Description of the task
Print the whole listing again, exactly as it stands.
━━━━━ Stored data ━━━━━
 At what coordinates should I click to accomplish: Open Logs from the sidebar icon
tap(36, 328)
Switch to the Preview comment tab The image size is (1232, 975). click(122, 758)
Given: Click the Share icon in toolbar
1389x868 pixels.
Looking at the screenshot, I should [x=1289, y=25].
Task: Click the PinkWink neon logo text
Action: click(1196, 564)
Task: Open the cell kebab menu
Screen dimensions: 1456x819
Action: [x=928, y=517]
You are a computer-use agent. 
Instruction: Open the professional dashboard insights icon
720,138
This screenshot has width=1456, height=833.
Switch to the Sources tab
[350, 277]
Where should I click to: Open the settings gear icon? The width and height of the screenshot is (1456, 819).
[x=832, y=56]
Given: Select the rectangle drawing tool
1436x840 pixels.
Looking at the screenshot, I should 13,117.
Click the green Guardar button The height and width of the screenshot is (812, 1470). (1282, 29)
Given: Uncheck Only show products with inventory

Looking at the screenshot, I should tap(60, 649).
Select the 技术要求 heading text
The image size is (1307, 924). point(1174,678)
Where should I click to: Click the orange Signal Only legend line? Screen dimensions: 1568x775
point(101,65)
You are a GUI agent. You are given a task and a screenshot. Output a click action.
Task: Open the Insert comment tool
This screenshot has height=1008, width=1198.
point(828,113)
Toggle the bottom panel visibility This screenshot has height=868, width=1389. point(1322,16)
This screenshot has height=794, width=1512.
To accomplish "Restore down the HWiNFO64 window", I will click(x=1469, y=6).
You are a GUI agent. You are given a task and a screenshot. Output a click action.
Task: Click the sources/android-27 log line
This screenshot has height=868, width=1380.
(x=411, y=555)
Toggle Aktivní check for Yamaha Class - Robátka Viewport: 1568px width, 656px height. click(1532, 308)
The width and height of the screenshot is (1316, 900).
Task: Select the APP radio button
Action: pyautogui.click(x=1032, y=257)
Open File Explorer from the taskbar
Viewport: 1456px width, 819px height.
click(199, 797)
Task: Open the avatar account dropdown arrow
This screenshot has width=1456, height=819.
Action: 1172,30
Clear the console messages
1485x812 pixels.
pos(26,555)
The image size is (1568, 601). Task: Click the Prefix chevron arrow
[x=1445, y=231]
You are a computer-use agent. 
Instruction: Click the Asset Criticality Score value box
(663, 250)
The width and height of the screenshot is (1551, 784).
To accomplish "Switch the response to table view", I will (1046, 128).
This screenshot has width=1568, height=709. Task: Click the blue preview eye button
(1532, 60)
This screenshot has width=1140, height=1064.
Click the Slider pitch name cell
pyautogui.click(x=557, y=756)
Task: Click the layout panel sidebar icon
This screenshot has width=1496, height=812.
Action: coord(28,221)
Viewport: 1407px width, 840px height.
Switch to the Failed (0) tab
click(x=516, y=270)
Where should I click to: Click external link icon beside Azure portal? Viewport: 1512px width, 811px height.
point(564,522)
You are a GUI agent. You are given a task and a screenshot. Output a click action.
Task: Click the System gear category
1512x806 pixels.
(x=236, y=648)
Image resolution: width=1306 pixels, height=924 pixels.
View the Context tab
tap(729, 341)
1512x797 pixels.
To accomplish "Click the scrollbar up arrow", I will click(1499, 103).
━━━━━
Reply
 At what coordinates should I click to accomplish: Open Logs from the sidebar icon
tap(36, 328)
Switch to the Preview comment tab The image size is (1232, 975). click(122, 758)
Given: Click the Share icon in toolbar
1389x868 pixels.
Looking at the screenshot, I should [x=1289, y=25].
Task: Click the PinkWink neon logo text
Action: click(1196, 564)
Task: Open the cell kebab menu
Screen dimensions: 1456x819
Action: [x=928, y=517]
You are a computer-use agent. 
Instruction: Open the professional dashboard insights icon
720,138
This screenshot has width=1456, height=833.
Switch to the Sources tab
[350, 277]
Where should I click to: Open the settings gear icon? The width and height of the screenshot is (1456, 819).
[x=832, y=56]
Given: Select the rectangle drawing tool
1436x840 pixels.
Looking at the screenshot, I should 13,117.
Click the green Guardar button The height and width of the screenshot is (812, 1470). (1282, 29)
Given: Uncheck Only show products with inventory

Looking at the screenshot, I should tap(60, 649).
Select the 技术要求 heading text
The image size is (1307, 924). point(1174,678)
Where should I click to: Click the orange Signal Only legend line? Screen dimensions: 1568x775
point(101,65)
You are a GUI agent. You are given a task and a screenshot. Output a click action.
Task: Open the Insert comment tool
This screenshot has height=1008, width=1198.
point(828,113)
Toggle the bottom panel visibility This screenshot has height=868, width=1389. point(1322,16)
This screenshot has height=794, width=1512.
To accomplish "Restore down the HWiNFO64 window", I will click(x=1469, y=6).
You are a GUI agent. You are given a task and a screenshot. Output a click action.
Task: Click the sources/android-27 log line
This screenshot has height=868, width=1380.
(x=411, y=555)
Toggle Aktivní check for Yamaha Class - Robátka Viewport: 1568px width, 656px height. click(1532, 308)
The width and height of the screenshot is (1316, 900).
Task: Select the APP radio button
Action: pyautogui.click(x=1032, y=257)
Open File Explorer from the taskbar
Viewport: 1456px width, 819px height.
click(199, 797)
Task: Open the avatar account dropdown arrow
This screenshot has width=1456, height=819.
Action: 1172,30
Clear the console messages
1485x812 pixels.
pos(26,555)
The image size is (1568, 601). Task: Click the Prefix chevron arrow
[x=1445, y=231]
You are a computer-use agent. 
Instruction: Click the Asset Criticality Score value box
(663, 250)
The width and height of the screenshot is (1551, 784).
To accomplish "Switch the response to table view", I will (1046, 128).
This screenshot has width=1568, height=709. Task: Click the blue preview eye button
(1532, 60)
This screenshot has width=1140, height=1064.
Click the Slider pitch name cell
pyautogui.click(x=557, y=756)
Task: Click the layout panel sidebar icon
This screenshot has width=1496, height=812.
Action: coord(28,221)
Viewport: 1407px width, 840px height.
Switch to the Failed (0) tab
click(x=516, y=270)
Where should I click to: Click external link icon beside Azure portal? Viewport: 1512px width, 811px height.
point(564,522)
You are a GUI agent. You are given a task and a screenshot. Output a click action.
Task: Click the System gear category
1512x806 pixels.
(x=236, y=648)
Image resolution: width=1306 pixels, height=924 pixels.
View the Context tab
tap(729, 341)
1512x797 pixels.
To accomplish "Click the scrollbar up arrow", I will click(1499, 103).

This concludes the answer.